In [105]:
import pandas as pd
from sklearn.decomposition import PCA
import json
import numpy as np
import plotly.graph_objects as go
import plotly.express as px
from scipy import spatial
from scipy import stats
from sklearn.manifold import TSNE
from embeddings import get_reduced_embeddings


In [3]:
def get_similarity(embedding1, embedding2):
    return 1 - spatial.distance.cosine(embedding1, embedding2)

In [4]:
df = pd.read_csv('../../data/text_response_embeddings.csv').query('q2_embedding.notnull()').reset_index(drop=True)

q2_embeddings = df['q2_embedding'].tolist()
q2_embeddings = [json.loads(str(x)) for x in q2_embeddings]
df['q2_embedding'] = q2_embeddings

X = np.array(q2_embeddings)

### similarity

In [None]:
def sim_comparison(row, df, dim='all'):
    group = row['survey_num']
    if dim=='all':
        embedding = row['q2_embedding']
        other_embeddings = df.query(f'survey_num != {group}')['q2_embedding'].to_list()
        group_embeddings = df.query(f'survey_num == {group}')['q2_embedding'].to_list()
    if dim == 100:
        embedding = row['reduced_embedding_100']
        other_embeddings = df.query('survey_num != @group')['reduced_embedding_100'].to_list()
        group_embeddings = df.query('survey_num == @group')['reduced_embedding_100'].to_list()
    
    others_sim_scores = [get_similarity(embedding, x) for x in other_embeddings]
    others_mean = np.mean(others_sim_scores)
    group_sim_scores = [get_similarity(embedding, x) for x in group_embeddings]
    group_mean = np.mean(group_sim_scores)
    return others_mean, group_mean


In [6]:
df['others_mean'], df['group_mean'] = zip(*df.apply(lambda row: sim_comparison(row, df, dim='all'), axis=1))
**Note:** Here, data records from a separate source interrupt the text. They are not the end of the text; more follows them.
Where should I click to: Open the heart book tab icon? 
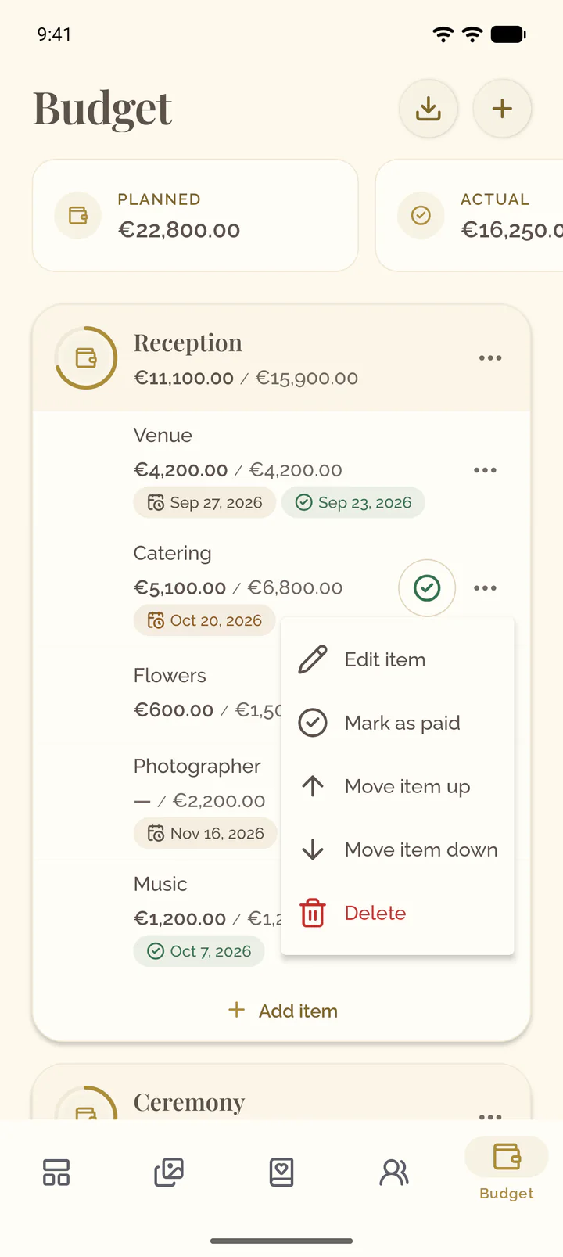(x=282, y=1172)
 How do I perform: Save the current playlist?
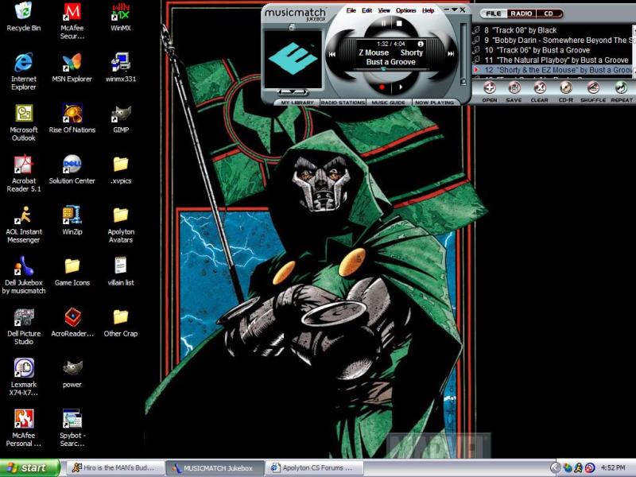coord(514,88)
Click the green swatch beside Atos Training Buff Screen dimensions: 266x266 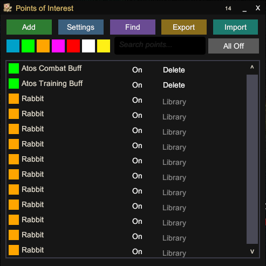tap(13, 83)
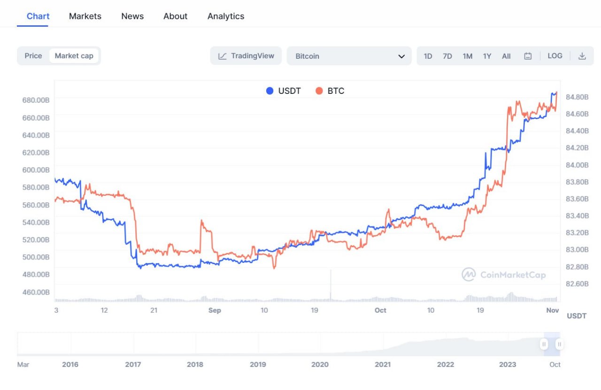Screen dimensions: 601x390
Task: Toggle LOG scale on the chart
Action: coord(555,56)
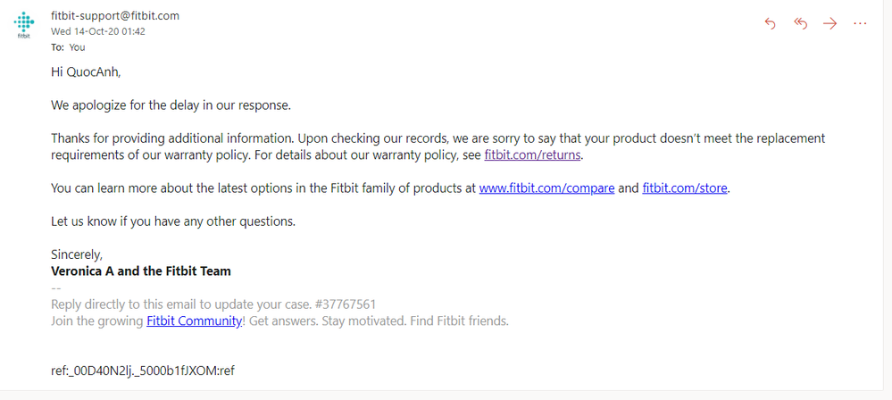
Task: Click the ref:_00D40N2lj reference string
Action: pos(143,370)
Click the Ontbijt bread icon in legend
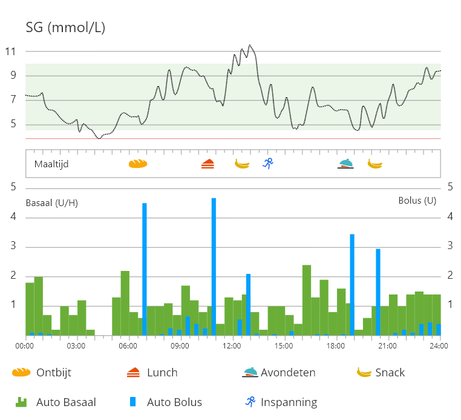461x420 pixels. click(21, 372)
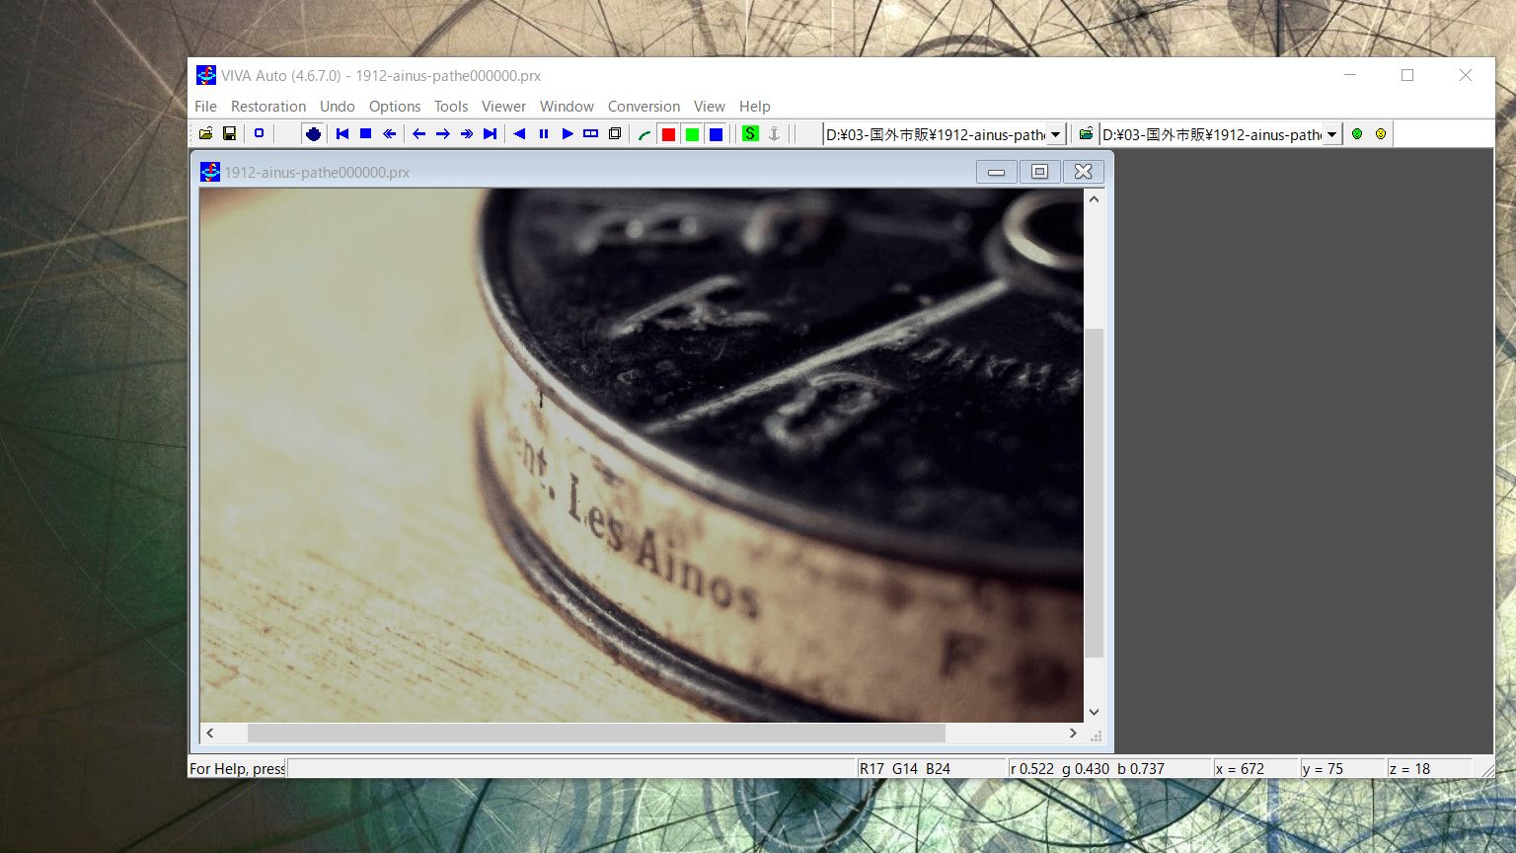This screenshot has height=853, width=1516.
Task: Expand the first file path dropdown
Action: coord(1055,134)
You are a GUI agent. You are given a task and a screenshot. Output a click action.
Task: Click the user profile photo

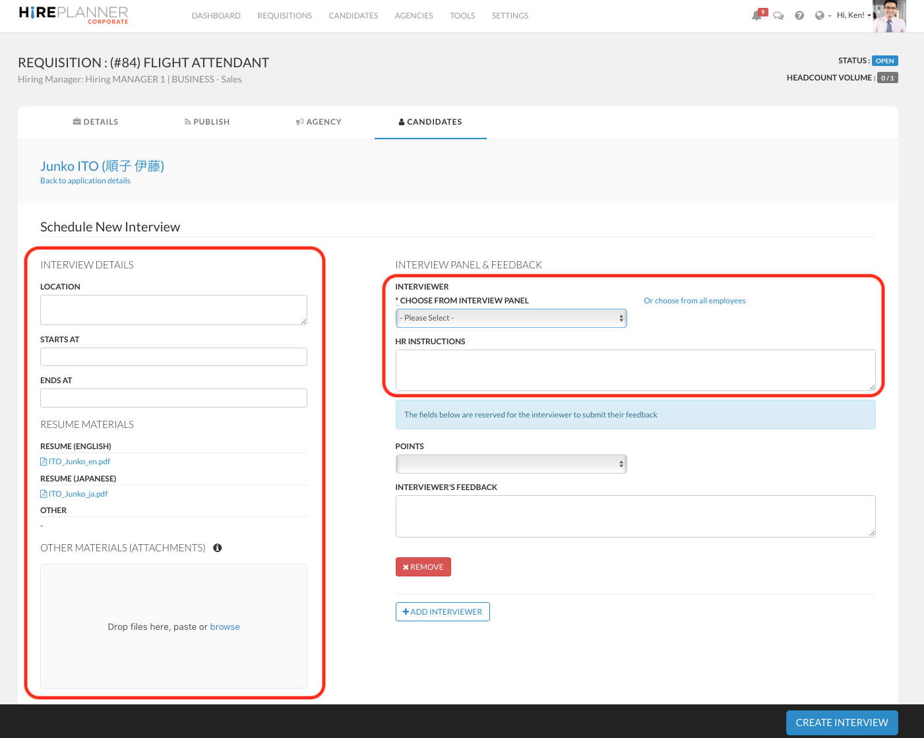[x=888, y=16]
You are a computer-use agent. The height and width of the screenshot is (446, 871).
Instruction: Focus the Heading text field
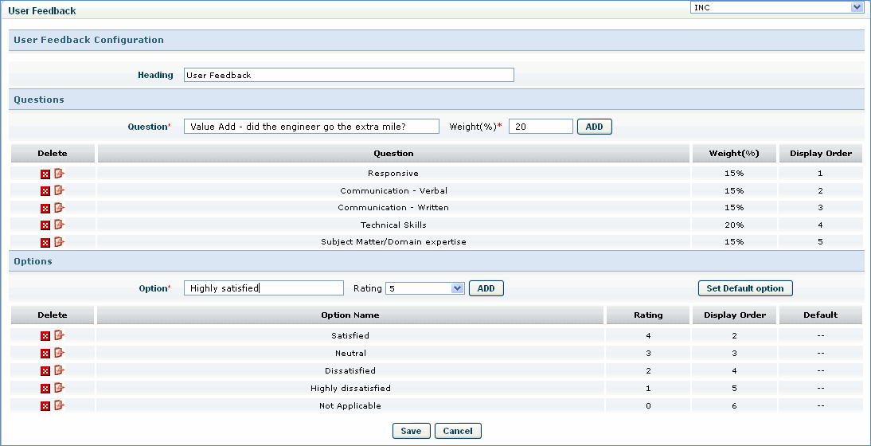348,75
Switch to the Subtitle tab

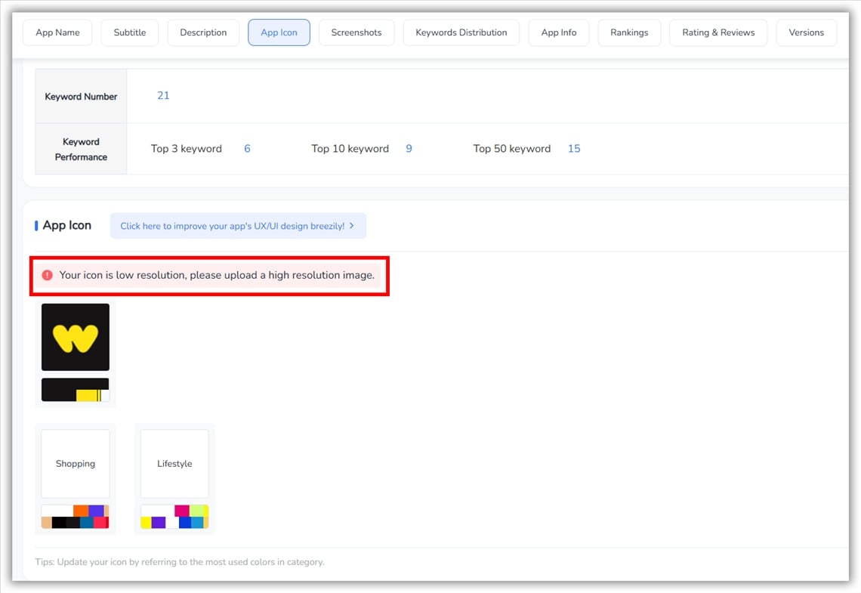[130, 32]
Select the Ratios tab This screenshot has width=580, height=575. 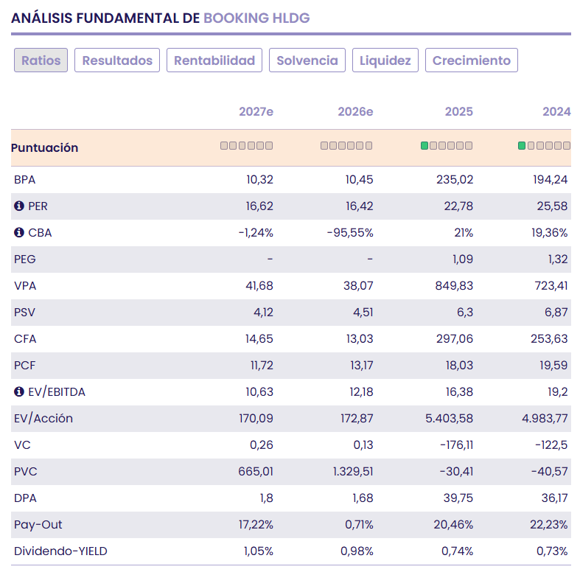point(41,60)
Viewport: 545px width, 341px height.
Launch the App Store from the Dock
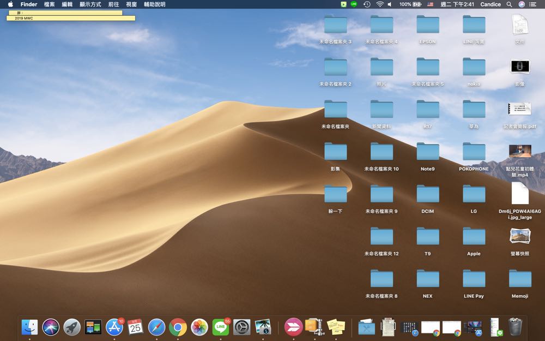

## t-SNE - explore embeddings space

In [162]:
matrix = np.array(q2_embeddings)

tsne = TSNE(n_components=2, perplexity=15, random_state=42, init='random', learning_rate=200)
vis_dims = tsne.fit_transform(matrix)
tsne_x = [x for x, y in vis_dims]
tsne_y = [y for x,y in vis_dims]

colors = [str(x) for x in df['survey_num'].to_list()]
color_map = {1: 'coral', 2: 'mediumseagreen', 3: 'cornflowerblue', 4: 'orchid'}
fig = go.Figure()
fig.add_trace(go.Scatter(
    x=tsne_x,
    y=tsne_y,
    mode='markers',
    hoverinfo='all',
    text=df['q2_24'].to_list(),
    marker=dict(
        size=5,
        color=[color_map[int(x)] for x in colors],
        line_color='black',
        line_width=0.5,
    ),
    showlegend=False,
))


fig.update_layout(
    title='t-SNE of Embeddings of Factors of Appropriateness',
    width=900,
    height=850,
)

fig.add_trace(go.Scatter(
    x=[np.mean([tsne_x[i] for i in df.query('survey_num == 1').index.to_list()])],
    y=[np.mean([tsne_y[i] for i in df.query('survey_num == 1').index.to_list()])],
    name = 'Ages 7-10',
    mode='markers',
    marker=dict(size=12, color="coral",)
))

fig.add_trace(go.Scatter(
    x=[np.mean([tsne_x[i] for i in df.query('survey_num == 2').index.to_list()])],
    y=[np.mean([tsne_y[i] for i in df.query('survey_num == 2').index.to_list()])],
    name = 'Ages 11-14',
    mode='markers',
    marker=dict(size=12, color="mediumseagreen",)
))

fig.add_trace(go.Scatter(
    x=[np.mean([tsne_x[i] for i in df.query('survey_num == 3').index.to_list()])],
    y=[np.mean([tsne_y[i] for i in df.query('survey_num == 3').index.to_list()])],
    name = 'Ages 15-18',
    mode='markers',
    marker=dict(size=12, color="cornflowerblue",)
))

fig.add_trace(go.Scatter(
    x=[np.mean([tsne_x[i] for i in df.query('survey_num == 4').index.to_list()])],
    y=[np.mean([tsne_y[i] for i in df.query('survey_num == 4').index.to_list()])],
    name = 'Ages 19-22',
    mode='markers',
    marker=dict(size=12, color="orchid",)
))


fig.write_html('../../figures/q2_tsne.html')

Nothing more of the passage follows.